[SPARK-12898] Consider having dummyCallSite for HiveTableScan

Currently, HiveTableScan runs with getCallSite which is really expensive and shows up when scanning through large table with partitions (e.g TPC-DS) which slows down the overall runtime of the job. It would be good to consider having dummyCallSite in HiveTableScan.
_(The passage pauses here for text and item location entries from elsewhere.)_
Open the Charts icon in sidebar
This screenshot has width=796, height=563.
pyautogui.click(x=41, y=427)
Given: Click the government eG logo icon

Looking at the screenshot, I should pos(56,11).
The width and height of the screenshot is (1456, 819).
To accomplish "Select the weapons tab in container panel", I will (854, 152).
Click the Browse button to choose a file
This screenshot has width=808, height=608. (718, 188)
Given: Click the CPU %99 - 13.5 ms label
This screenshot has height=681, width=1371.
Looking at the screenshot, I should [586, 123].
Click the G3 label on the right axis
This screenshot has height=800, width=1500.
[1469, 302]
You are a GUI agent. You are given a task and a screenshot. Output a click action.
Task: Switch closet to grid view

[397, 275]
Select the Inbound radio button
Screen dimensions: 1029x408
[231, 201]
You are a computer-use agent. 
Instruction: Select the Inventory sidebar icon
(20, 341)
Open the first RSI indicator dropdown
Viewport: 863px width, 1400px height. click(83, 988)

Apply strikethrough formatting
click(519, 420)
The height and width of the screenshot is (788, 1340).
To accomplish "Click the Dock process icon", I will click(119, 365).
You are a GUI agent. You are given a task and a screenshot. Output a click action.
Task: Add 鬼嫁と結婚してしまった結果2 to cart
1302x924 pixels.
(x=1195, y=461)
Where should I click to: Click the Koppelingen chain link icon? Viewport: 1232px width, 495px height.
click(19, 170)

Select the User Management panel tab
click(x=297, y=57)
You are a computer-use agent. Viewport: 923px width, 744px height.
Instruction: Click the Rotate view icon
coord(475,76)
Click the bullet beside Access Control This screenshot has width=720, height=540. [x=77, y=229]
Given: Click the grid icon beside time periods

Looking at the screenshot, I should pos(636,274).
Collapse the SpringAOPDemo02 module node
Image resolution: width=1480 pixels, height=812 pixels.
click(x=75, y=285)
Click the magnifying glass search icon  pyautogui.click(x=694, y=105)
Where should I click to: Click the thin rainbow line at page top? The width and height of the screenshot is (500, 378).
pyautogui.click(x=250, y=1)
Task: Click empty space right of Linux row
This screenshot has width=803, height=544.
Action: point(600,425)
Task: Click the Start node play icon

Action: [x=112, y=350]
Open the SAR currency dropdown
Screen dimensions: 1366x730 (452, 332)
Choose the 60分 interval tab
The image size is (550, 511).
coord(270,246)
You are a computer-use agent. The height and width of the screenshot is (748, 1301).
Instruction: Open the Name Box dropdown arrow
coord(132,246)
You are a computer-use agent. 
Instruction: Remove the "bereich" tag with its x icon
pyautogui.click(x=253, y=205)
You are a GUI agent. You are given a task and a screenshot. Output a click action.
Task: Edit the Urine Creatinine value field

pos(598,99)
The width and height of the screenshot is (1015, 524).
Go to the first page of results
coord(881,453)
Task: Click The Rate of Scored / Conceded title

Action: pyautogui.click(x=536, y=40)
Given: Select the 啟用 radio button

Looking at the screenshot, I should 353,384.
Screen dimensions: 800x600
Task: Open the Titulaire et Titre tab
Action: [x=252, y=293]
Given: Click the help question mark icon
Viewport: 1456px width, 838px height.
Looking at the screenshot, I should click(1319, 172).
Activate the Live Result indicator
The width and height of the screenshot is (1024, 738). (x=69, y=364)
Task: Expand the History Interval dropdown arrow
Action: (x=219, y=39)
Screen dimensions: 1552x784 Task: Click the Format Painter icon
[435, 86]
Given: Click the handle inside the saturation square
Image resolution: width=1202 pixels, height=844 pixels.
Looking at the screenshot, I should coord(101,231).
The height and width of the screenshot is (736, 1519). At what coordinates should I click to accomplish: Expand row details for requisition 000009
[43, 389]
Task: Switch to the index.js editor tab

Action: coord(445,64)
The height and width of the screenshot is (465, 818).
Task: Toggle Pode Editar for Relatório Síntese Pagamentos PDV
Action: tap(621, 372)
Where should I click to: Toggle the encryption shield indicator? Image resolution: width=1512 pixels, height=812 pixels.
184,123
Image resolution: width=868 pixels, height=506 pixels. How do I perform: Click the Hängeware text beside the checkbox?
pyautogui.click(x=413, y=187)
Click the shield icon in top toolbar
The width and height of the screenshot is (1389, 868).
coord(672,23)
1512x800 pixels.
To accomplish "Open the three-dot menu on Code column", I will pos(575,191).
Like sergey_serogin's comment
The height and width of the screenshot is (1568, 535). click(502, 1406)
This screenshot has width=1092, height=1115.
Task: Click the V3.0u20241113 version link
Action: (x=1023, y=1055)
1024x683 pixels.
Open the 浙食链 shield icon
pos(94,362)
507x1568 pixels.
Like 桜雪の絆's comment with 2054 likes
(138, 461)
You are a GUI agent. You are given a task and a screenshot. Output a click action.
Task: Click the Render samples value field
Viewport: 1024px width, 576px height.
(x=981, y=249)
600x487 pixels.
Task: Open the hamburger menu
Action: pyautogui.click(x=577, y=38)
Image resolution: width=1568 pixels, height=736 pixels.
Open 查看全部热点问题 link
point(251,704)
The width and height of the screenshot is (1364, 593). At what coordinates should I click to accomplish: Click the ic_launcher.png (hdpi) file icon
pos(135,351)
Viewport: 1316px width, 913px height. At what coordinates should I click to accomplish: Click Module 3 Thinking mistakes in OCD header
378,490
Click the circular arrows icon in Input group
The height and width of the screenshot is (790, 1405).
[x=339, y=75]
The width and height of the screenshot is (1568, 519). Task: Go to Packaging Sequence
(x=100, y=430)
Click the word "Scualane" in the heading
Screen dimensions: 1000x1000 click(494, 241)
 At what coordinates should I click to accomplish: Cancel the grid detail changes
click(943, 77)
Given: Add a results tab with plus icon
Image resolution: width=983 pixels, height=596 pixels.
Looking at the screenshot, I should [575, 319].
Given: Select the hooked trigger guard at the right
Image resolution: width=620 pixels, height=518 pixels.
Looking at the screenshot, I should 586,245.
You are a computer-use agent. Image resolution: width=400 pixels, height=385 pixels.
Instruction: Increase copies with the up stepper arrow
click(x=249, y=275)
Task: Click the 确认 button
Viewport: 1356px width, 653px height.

Author: Rajesh Balamohan <rbalamohan@apache.org> Closes #10825 from rajeshbalamohan/SPARK-12898.
2016-01-20 11:30:03 -08:00 · 2016-01-20 11:30:03 -08:00 · ab4a6bfd11
parent e75e340a40
commit ab4a6bfd11
1 changed files with 10 additions and 3 deletions
--- a/sql/hive/src/main/scala/org/apache/spark/sql/hive/execution/HiveTableScan.scala
+++ b/sql/hive/src/main/scala/org/apache/spark/sql/hive/execution/HiveTableScan.scala
@ -32,6 +32,7 @@ import org.apache.spark.sql.catalyst.expressions._
 import org.apache.spark.sql.execution._
 import org.apache.spark.sql.hive._
 import org.apache.spark.sql.types.{BooleanType, DataType}
+import org.apache.spark.util.Utils

 /**
 * The Hive table scan operator.  Column and partition pruning are both handled.
@ -133,12 +134,18 @@ case class HiveTableScan(
  }

  protected override def doExecute(): RDD[InternalRow] = {
+    // Using dummyCallSite, as getCallSite can turn out to be expensive with
+    // with multiple partitions.
    val rdd = if (!relation.hiveQlTable.isPartitioned) {
+      Utils.withDummyCallSite(sqlContext.sparkContext) {
        hadoopReader.makeRDDForTable(relation.hiveQlTable)
+      }
    } else {
+      Utils.withDummyCallSite(sqlContext.sparkContext) {
        hadoopReader.makeRDDForPartitionedTable(
          prunePartitions(relation.getHiveQlPartitions(partitionPruningPred)))
      }
+    }
    rdd.mapPartitionsInternal { iter =>
      val proj = UnsafeProjection.create(schema)
      iter.map(proj)